许多组织机构投入了大量的人力、财力和精力来制订安全策略、采购保护技术,这些策略和技术的矛头无不对准组织机构外部的黑客、间谍软件和病毒。不过,许多组织机构如今开始认识到:内容安全还有另一个方面需要关注——由内到外的信息泄漏。
“由内到外”的威胁极其严重
组织机构不但需要为自己发布的宝贵知识资产操心,如今还必须应对从消费者隐私到财务信息披露的众多问题方面越来越大的法规监管压力。这一切处在政府和消费者不信任公司的背景下;这样一来,采取正当做法来保护消费者信息和股东信息、并切实得到预期行为就更加困难了。这种内部或“由内到外”的威胁极其严重。据近期的数据显示,每天有多达2亿个微软Office的商业用户通过电子邮件发送1亿多个文档。这相当于每个用户每年发送的文档超过125个。而且这个数字只考虑到通过电子邮件共享的信息,更不要说通过其他电子方式发送的信息了。如今文档是公司的通用媒介,它们在组织机构之间不断转移。
由内到外的威胁带来了严重风险,从而有可能导致公司蒙受重大损失,体现在面临诉讼、遭到监管部门惩罚、丢失业务、知识产权被人侵犯,以及最宝贵的资产名誉遭受难以估量的损害。另外,遵循监管法规和公司策略的重要性不可低估。各种文档及其他商业信息对每个组织流程而言至关重要,包括财务文档、客户和供应商合同。每一个常见的业务流程都有相关的法规及内部治理策略,组织机构必须严加遵守。合规要求分成好几类,包括如下:
财务报告法规,比如《萨班斯-奥克斯利法案》、《2005年投资基金、公司和杂项条款法案》以及国际会计准则理事会(IASB)的国际财务报告准则(IFRS);
隐私和信息披露法规;
行业性规则,比如医疗行业的《健康保险可携性及责任性法案》(HIPAA)和金融服务行业的《巴塞尔第二号协议》(BASEL II); 知识产权的保护;
客户合同及影响公司收入的其他文档。
明白这些合规要求可能适用于许多文档和业务流程,这点同样很重要。比方说,按照《萨班斯-奥克斯利法案》的第404条以及欧洲共同体、日本和澳大利亚的类似法规等法律,影响收入或成本报告的任何文档或信息交换必须是完全能够审计的。这项审计要求扩大了适用范围,还需要了解主要文档在整个积极评审过程期间的历史。要是没有足够深入地了解内外合规要求带来的影响,以及它们如何影响信息的生成及共享,可能会带来严重的商业后果。因而,合规、隐私、安全和法律等方面的主管面临的主要挑战是,在合规的背景下,积极有效地了解及管理风险,又不干扰公司依赖的重要文档的流动。

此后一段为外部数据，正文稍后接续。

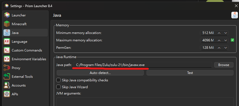Click into the Java path text field

click(142, 65)
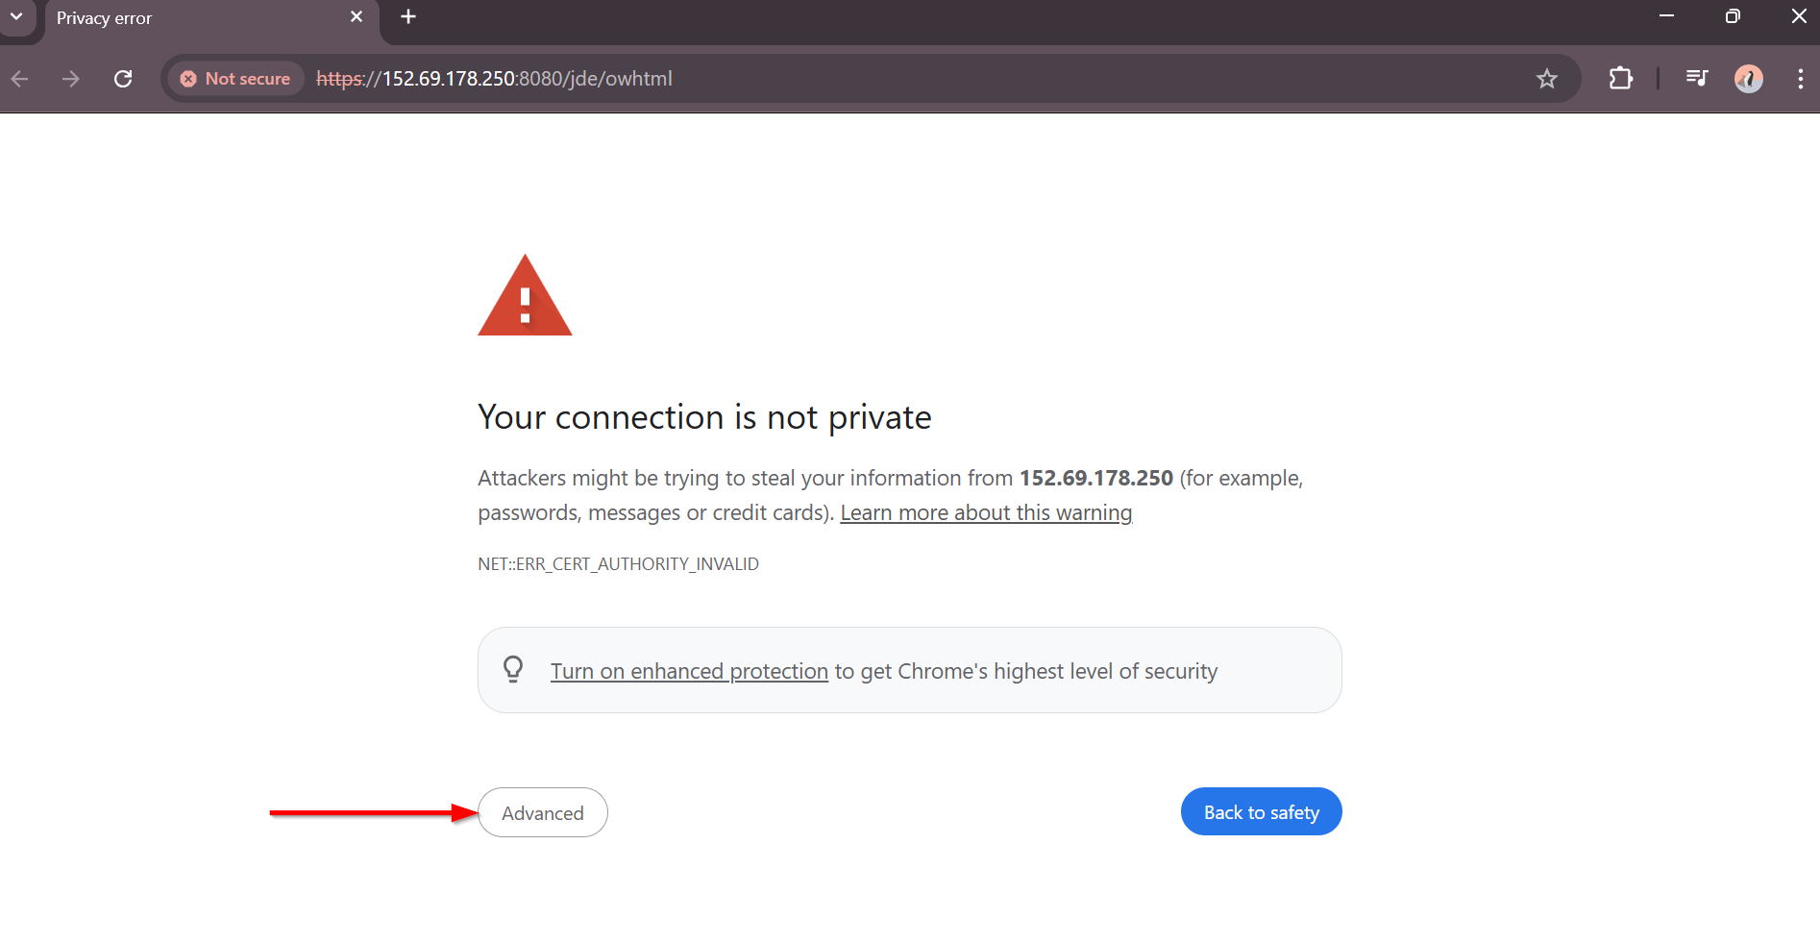Click the forward navigation arrow
Screen dimensions: 1820x944
point(70,79)
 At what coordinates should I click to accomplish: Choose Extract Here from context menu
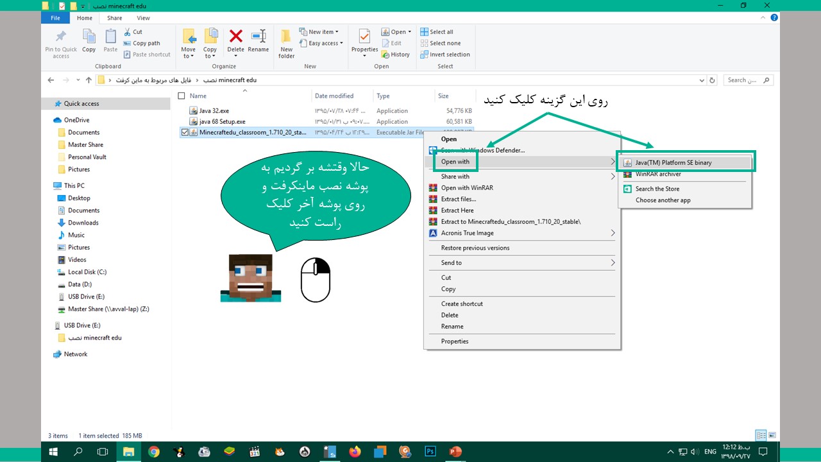coord(457,210)
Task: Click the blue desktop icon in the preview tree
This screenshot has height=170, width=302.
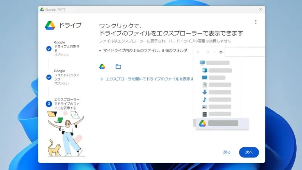Action: click(205, 77)
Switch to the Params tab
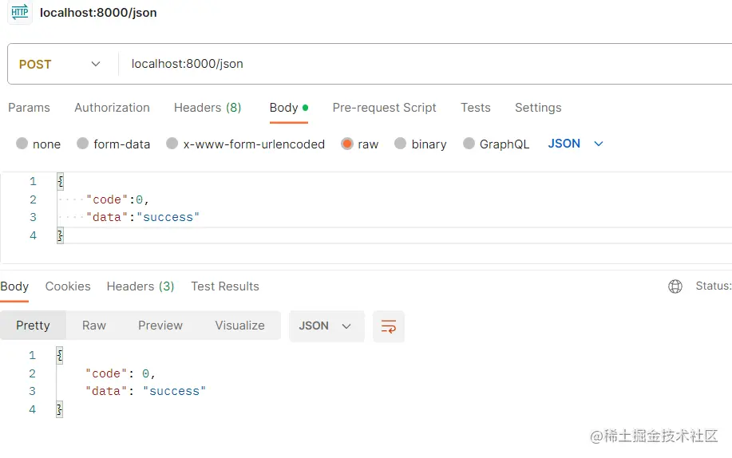This screenshot has width=732, height=458. click(29, 108)
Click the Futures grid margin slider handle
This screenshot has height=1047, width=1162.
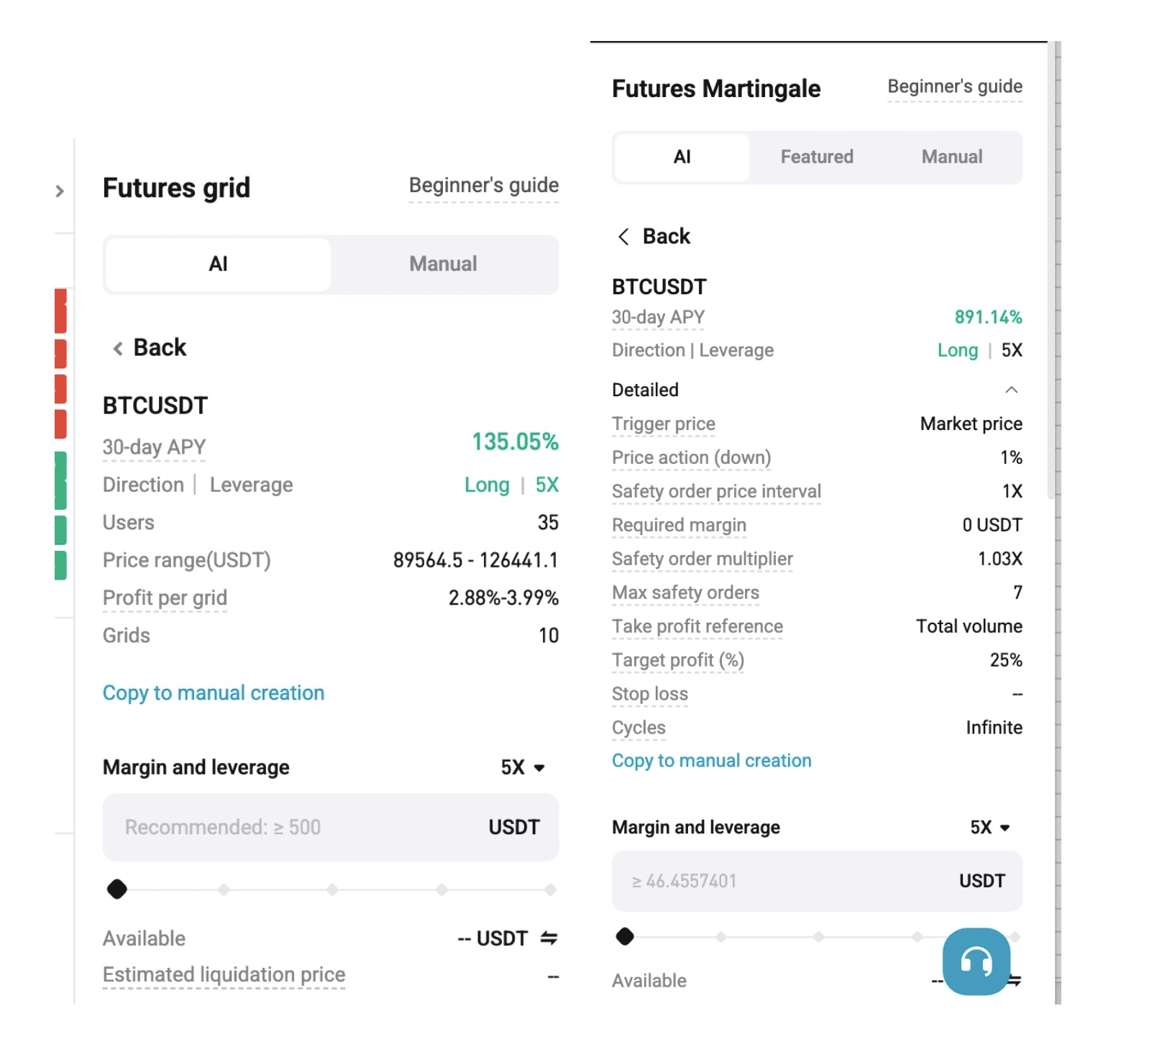coord(117,890)
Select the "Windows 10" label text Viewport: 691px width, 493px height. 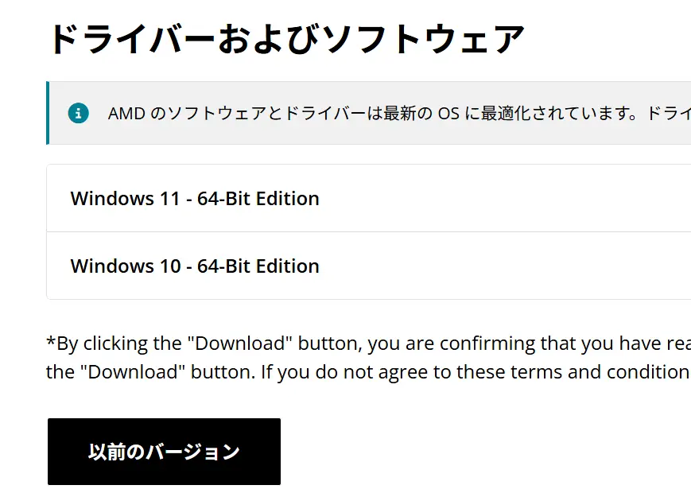(x=125, y=266)
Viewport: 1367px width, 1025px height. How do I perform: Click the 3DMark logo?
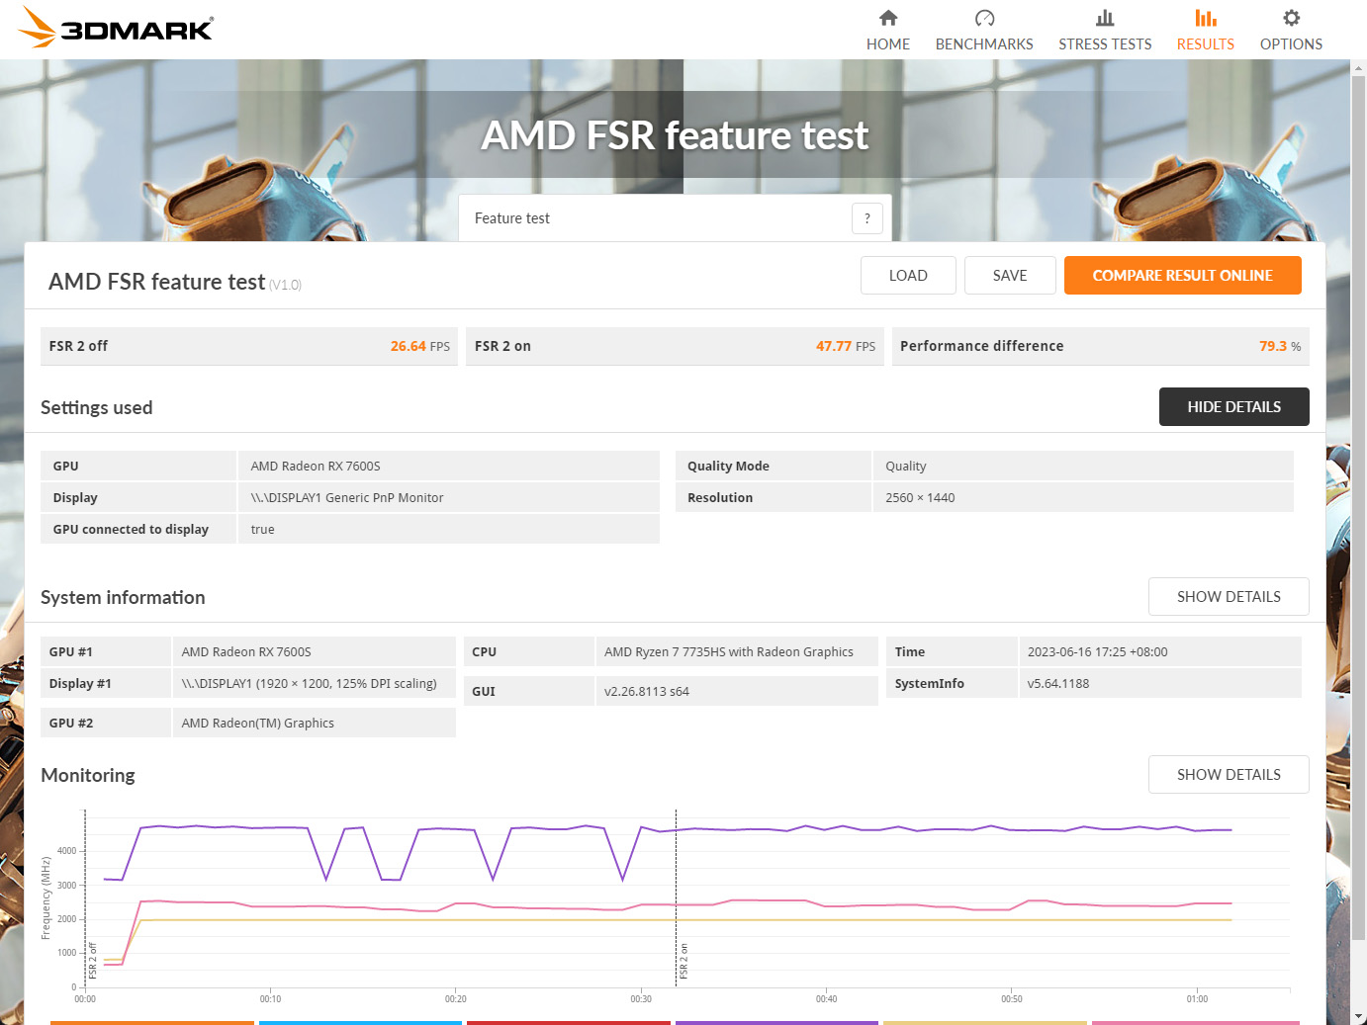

公司必须管理下面四种信息泄漏的风险:
文档和邮件里面所含的可见信息;
文档和邮件里面所含的隐藏信息;
必须加以限制的全部文档;格式转换工件
这四种信息泄漏的例子在新闻媒体上屡见不鲜,导致了国际政治危机、遭到监管部门惩罚、股东诉讼、丢失业务以及名誉受损等等。管理与交换商业文档有关的风险,就需要结合政策的制订及执行。组织机构一定要有系统性方法来制订策略、执行策略。
出站内容安全的五个步骤
在如今的全球化商业环境下,出站内容安全成了不断面临的挑战,它需要行动、衡量及定期的重新评估。组织机构只有全力以赴,才有希望管理与离开组织机构的商业文档及其他内容有关的风险。下面是应对这种挑战的一系列最佳实践。
第一步:教育
为了准确评估风险,组织机构必须首先了解与交换商业信息有关的几类风险,以及信息泄漏的几种类别。风险的三个关键方面是安全性、合规性和准确性。信息泄漏的四种类别是:可见信息、隐藏信息、应当加以限制的全部文档,以及用户看不见、但一旦重新转换成原始格式又必须可见的格式转换工件。
第二步:评估
在整个过程的这一阶段,必须进行评估。这项评估至少应当评估第一步当中定义的风险、管理这些风险的现有策略和流程(可能尚无现有策略和流程),以及用户对所描述风险的意识。
第三步:制订策略
许多组织机构已制订并实施了信息风险分类机制。信息风险通常分为以下几类:高度机密、机密、只限内部使用或者不受限制。此外,建议不但按照如上所述的风险级别对文档进行分类,还要按照风险驱动因素对文档进行文档。这就提供了分类机制的第二个方面。风险驱动因素通常包括:隐私、财务信息披露、知识产权和行业性法规。这第二个方面可以根据这两种分类对信息风险进行不同的处理。比方说,高度机密的财务文档通过电子邮件发送给审计人员和财务人员也许可以接受,但是发送给信用卡处理公司不可以接受。
第四步:执行策略
合规官员和安全人员如今必须想方设法确保策略得到执行。这就需要在整个组织机构实施诸多变化:教育方面的变化、流程方面的变化以及技术方面的变化。
第五步:合规审计
组织机构必须落实相应机制,以便监控及审计信息安全防范策略的执行情况、适用性及有效性:
定期评审近期及即将出台的法规、规则和立法,这可能会改变风险状况和安全策略。这可以确保组织机构不会得意洋洋、随时了解监管环境方面的变化。
经常审计信息安全技术的使用――员工及其他人每天在如何认可及使用技术。不断评审文档的分类及相关用户,以便确保策略跟得上组织变化的需要。
分为“五个步骤”的这种方法其目的不是要全面解答出站内容安全问题,而是作为一系列最佳实践,重点突出需要考虑的几个主要方面:了解哪些环节存在信息安全漏洞、评估整个组织机构内风险大小、制订风险缓解策略并加以实施;最后,定期进行审计以确保遵守策略。出站内容安全是一个长期的问题,需要行动、衡量及定期的重新评估。组织机构只有全力以赴,才有希望管理与商业信息有关的风险,并缓解风险。